I've thought about the possibility of redoing this blog, only because there's been a lot of changes regarding me and my personal life. It certainly has carried throughout a long timespan that has seen plenty of changes in itself, although this feels different somehow. I can't lie, I'm extremely aggy= agitated at a lot of recent events. When things turn towards the unexpected you really only have a few options. Move on, get to the bottom of the problem, solve it, then move on. Or adjust. I'm trying to get the last part down. I feel like my adaptation skills have been ALL the way on point this year (not 2012 year, but the better part of 2011 to the present). I've talked about A LOT of things especially the 'Extracurricular' activities one can indulge in whenever the mood strikes. Even to go as far as planning different time periods for these indulgences to happen. What I learned was, people are STILL blindly afraid of what they don't understand. Even when good reason is behind the blind paranoia, that blockage of UNDERSTANDING is strong, and deep. Proud of what I've been able to accomplish without so much as an instructor's official guide lecturing me on in the ways of the majority. My own path is somewhat crude; definitely not for the faint of heart, and unique to most.
Forgive me for tangents; I'm recollecting quite a bit due to the sting of VERY recent events... Ah, awkward male interactions. I'm not typical or 'A' anything. Very important to remember. I don't try to be anything other than what I've come to know as 'comfy' to my existence. Sure there are plenty influences that can run alongside my own beliefs, but it's authentically ME. So when said interactions don't work out, I normally have a very good idea as to why, and what, if anything, can be done to piece the puzzle back together. I've found in the last year or so it's deadass a matter of effort. How much I'm willing to put in is debatable; compared to my peers of the male variety, I'm leading the race by a wide margin. Actually, I'm leading that race when it comes to any of these interactions male or female, and tend to keep too much of a detailed log on why.

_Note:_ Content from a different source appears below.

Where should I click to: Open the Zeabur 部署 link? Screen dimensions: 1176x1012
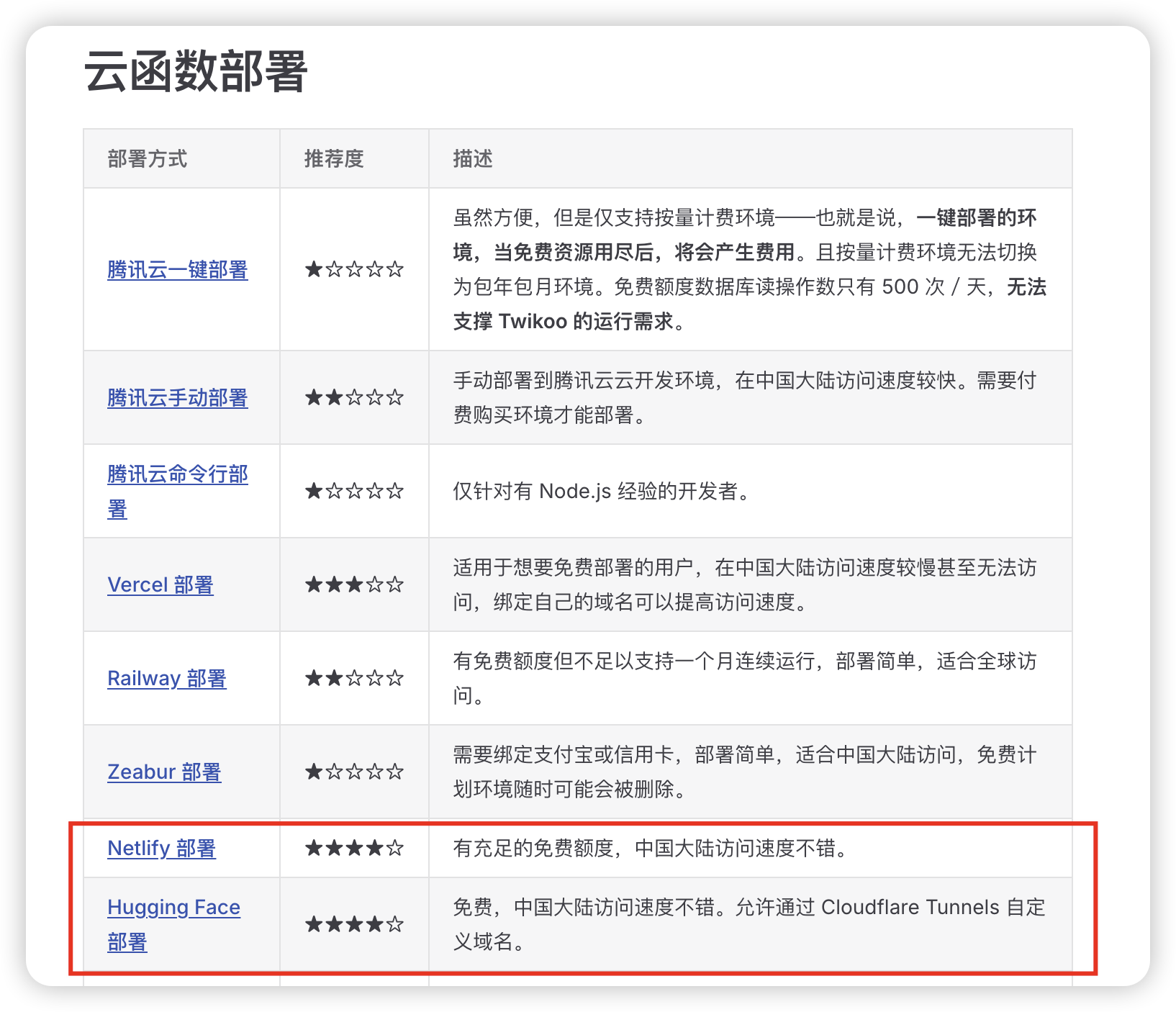click(164, 772)
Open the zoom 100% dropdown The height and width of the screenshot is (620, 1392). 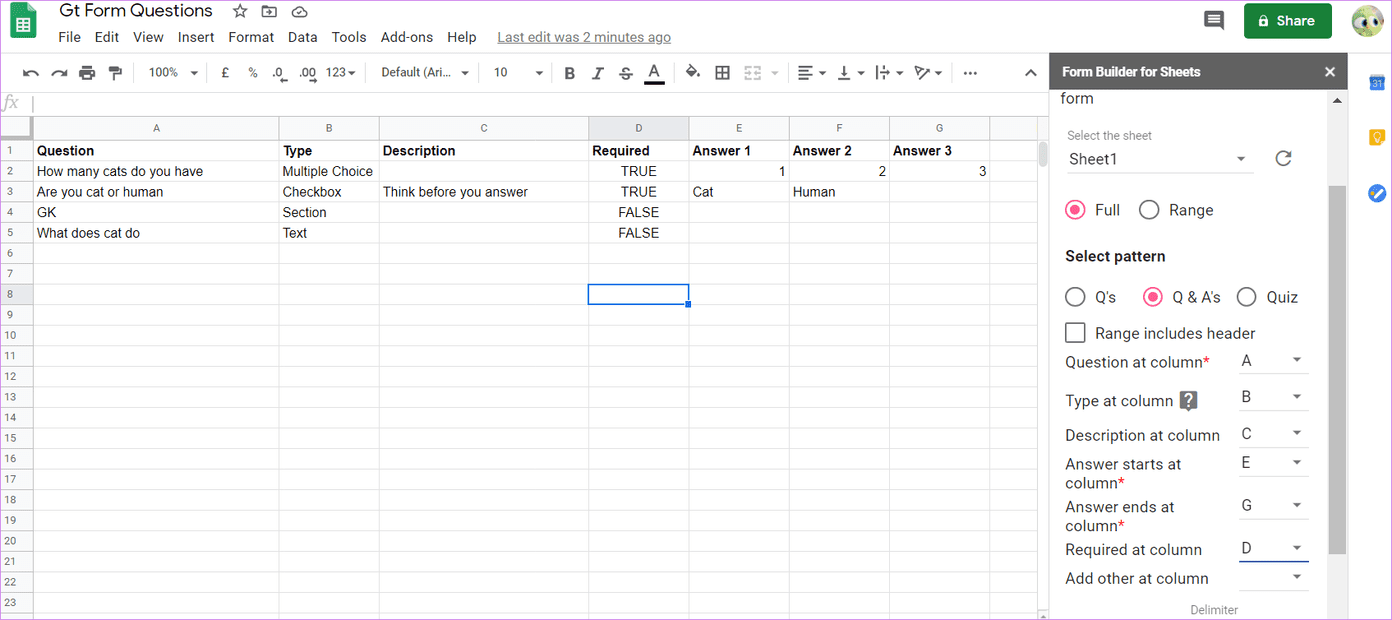173,73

Both males and females are OD sensitive; myself being the supreme ruler of the title. This can't possibly help when lesser minds combine with deep thinkers, and robust-obtuse versions of the 'truth' are formulated. Perspective TRULY is everything nowadays, and I have little concern for others when forward thinking isn't at the HD focused forefront. My girl says, "You just don't know, they be gettin' at you." Or something of the sort, I prefer to ignore that for what may possibly come from that interaction. Take for a second the jubilation of an interatction so pluetonic (one-sided?), that came from *sucks teeth* a female. Doesn't matter when the outcome is Armeggedon for my heart. It's easier to just fade back. Much of what's connected online is by my own doing anyway. Me pushing the stop button can EASILY end it all. So I will, which isn't to suggest that's the issue or the question at hand here. That's the aftermath to my Shady at this point...
This place, being the one spot I could KIND OF let loose, still has it's vibrant remnants of an ugly past. I should probably be more cautious, cause you know, I was nothing short of beastly; it's never been my style or my desire. So to change or not to change? I really feel comfortable here, typing out nonsense. Then the trip where that nonsense is portrayed in a language my eyes pleasantly decode... Quite the therapy, and I haven't gotten cryptic. I don't want to, but that comes with mechanisms I can't shake, and I only say that based on what everybody else thinks. I can only be as good as the next person says I am. Such was proved through a monstrous basketball career. Anyway, I'm hurting. I know it, and while I hope to not show it, I'll be holding onto this against my own will. To make this space reflect that, may be unfair. The content is free game though.
Gonna browse some music, I have SO MUCH work to do regarding that alone. Love you if your reading (babe), I'm kind of thinking about going in. Which is crazy, because I just did.